What is the proper way to adjust payment when provider is also the plan sponsor, the patient is their employee (or on the employee's plan), and there is an agreement to suppress payment?
We currently send 0 paid in the CLP*04 and adjust the amount we *would have* paid with a claim level CAS using PI*139.
A provider is questioning our process. They say there are other payers that send a dollar amount in the CLP*04. I am unable to find information specific to this topic, with the exception of RFI 2022, which does not appear to answer our question.
The 005010X221A1 guide explicitly states in the note for the CLP04 “Use this monetary amount for the amount paid for this claim.” Therefore, CLP04 must be "0" since there is no payment involved.
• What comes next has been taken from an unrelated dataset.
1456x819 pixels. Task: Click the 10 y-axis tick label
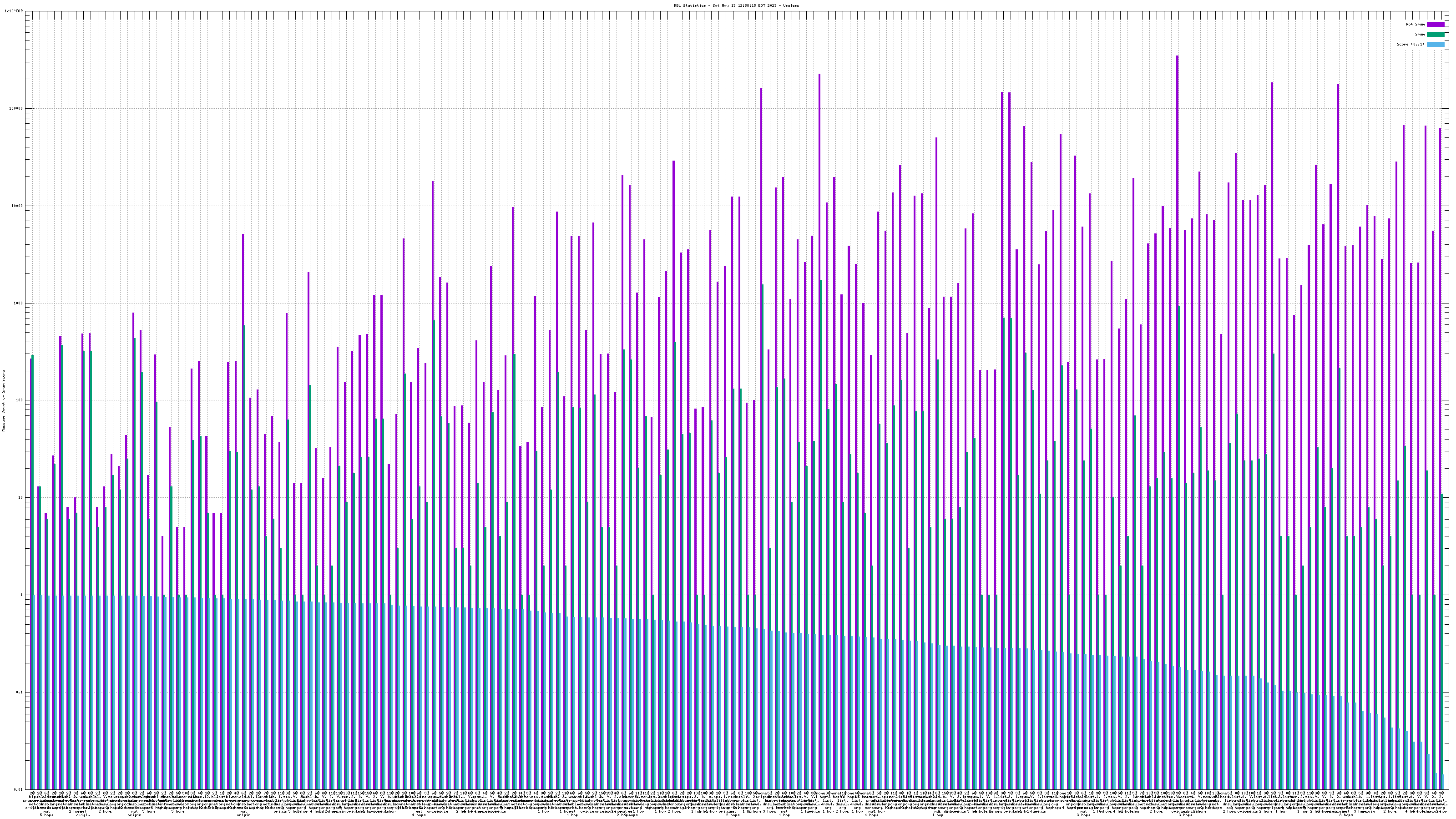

Section 1.10.2.1 also requires that the claim and services balance.
The semantic note and TR3 notes on SVC03 explicitly state that SVC03 is the Service Line Paid Amount. Since no payment is being made, this must also be "0", when service lines are present.
CARC 139 (meaning "Contracted funding agreement - Subscriber is employed by the provider of services.") is the appropriate code to achieve balanced services and claim. The CAS segment at the appropriate level - 2110 loop when services are present and 2100 loop when the 2110 loop is not present - then uses CARC 139 with the appropriate dollar amount to balance to a zero payment. Since by definition this is a "Contracted funding agreement", the appropriate Claim Adjustment Group Code is CO (meaning Contractual Obligation")."
When services are reported on a claim, the service needs to be reporting all of the related information in order to facilitate understanding and automation by the provider. Reporting an SVC03 value that represents the total submitted service charge when that amount is not in fact being paid due to reporting of all adjustments at the claim level is not compliant with the guide.